The lady apologizes for the messy house as she leads you from the foyer through a lived-in dining room and into the kitchen. A girl child in a high chair is busy with a too-small spoon and a bowl of jello. She tells you the man you are looking for is in the back yard planting tulip bulbs. Outside the window you can see him on all fours, working the soil between the sidewalk and the house. With a universal nod and tilt of the head, Ann, her mane is Ann, she motions you let yourself out through the kitchen door. You step around and down, approaching the gardener. Without looking up he says, “Come on down and get your hands dirty.” 

When I sit down to write, whatever it is that I want to speak to, be it fiction or reality, instruction or persuasion it all falls into a category we call ‘Story’. It follows, by definition and by nature, that every story requires a Beginning, a Middle and an End. In the first two paragraphs I have put together a Beginning; creating a space in time with familiar imagery and plausible action. With each new bit of information the Beginning knits itself into an expanding backstory. Once enough puzzle pieces are in place the reader can grasp what is going on and follow the story track wherever it goes. The breach between the Beginning & the Middle is where the story takes off. Right here and now I am in that breach. 
When the story is straight forward with familiar elements, getting into the Middle (plot) is easy. But sometimes (often) my story moves on a tangent that is neither easy to follow nor well received in my 21st century culture. So a suitable Beginning might call for a boring lecture on the shortfalls of common sense and the folly of of faith in long held myths. I struggle with it. Sometimes I identify with Chicken Little, not with her story but with the response she gets from her peers.
Without merit certainly but I put myself in league with Astronomer & Astrophysicist Carl Sagan.

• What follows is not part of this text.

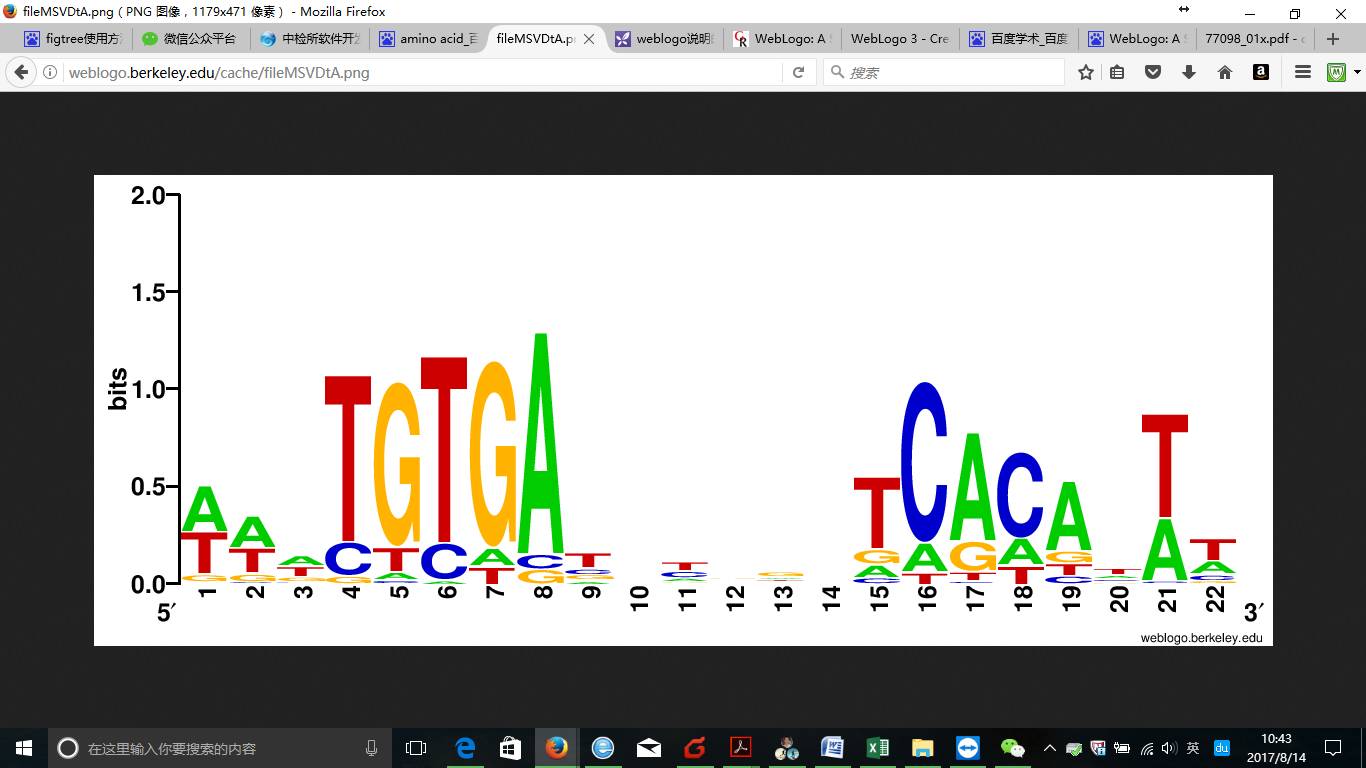Open a new tab with plus button
This screenshot has width=1366, height=768.
1332,39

In 1990 when NASA’s Voyager-1 sent back first photographs of the earth from nearly four billion miles in space he coined the phrase, “The Pale Blue Dot”. Until then the very best satellite image of earth was of a massive sphere, too great to appreciate with only two eyes. Sagan went on to describe Earth as “. . . a mote of dust suspended in a sunbeam.” Not that I belong in the same category with Sagan but we share that same sense of fragile awe and of feeling insignificant. Paraphrasing Sagan; ‘We are the residue from long ago exploded stars; breathing, sensing, replicating arrays of stardust.’ 
If, in my sample Beginning, I had addressed the lady at the door by name, asking where her famous astronomer husband was, and she replied, “Carl is out back planting tulips.” the brach between Beginning and Middle would have narrowed. I feel the need to shortcut the gap and hope the reader comes with me. My story speaks to Human hubris and how much we are like Stone Age people. Any paleolithic newborn magically transported (beamed up) to the 21st century with good parents and opportunity would prosper as well as any other modern child; same brain, same intellect (able to learn). That means we are no different intellectually than prehistoric hunter-gatherers. I’m afraid the glory of intelligence has been overrated. Our shared, dominant ‘Flight/Fight’ instinct has not been updated or demoted since they first started beating copper nuggets into spearpoints. Whatever gives rise to the notion of superiority comes not by way of divine intervention or ongoing evolution but by virtue of technology, accumulated knowledge and dietary advances over the last ten thousand years. 
I don’t know why I am hung up on the ‘Righteous Human’ myth but I keep coming back to chew on it like a dog digging up a buried bone. People are compelled (we can’t help ourselves) to believe in some kind of a moral standard. Religion, Politics & Nationalism all meet that need pretty well. That must be it; I can’t help myself. Sagan among other heroes have known that and still find their safe fit in a human niche. When I roll out my story it rings of conspiracy theory and Chicken Little and I really don’t want to do that. I spend far too much time wrestling with ideas that only I care about. What I believe really doesn’t matter beyond me. Human hubris; Carl Sagan knew that riddle was probably insoluble but he took the high road; kindness, optimism and a gentle touch. If I make it a priority I could do that too. I don’t have to prove that I’m ‘right’. I don’t have to be ‘right’. Even if I am, what difference does it make! If I am remembered at all, by anybody, it won't be for a theory. Be kind, do what you can and trust things to work out, maybe not on the first try but keep trying, and gentle is not a weakness. Just the opposite.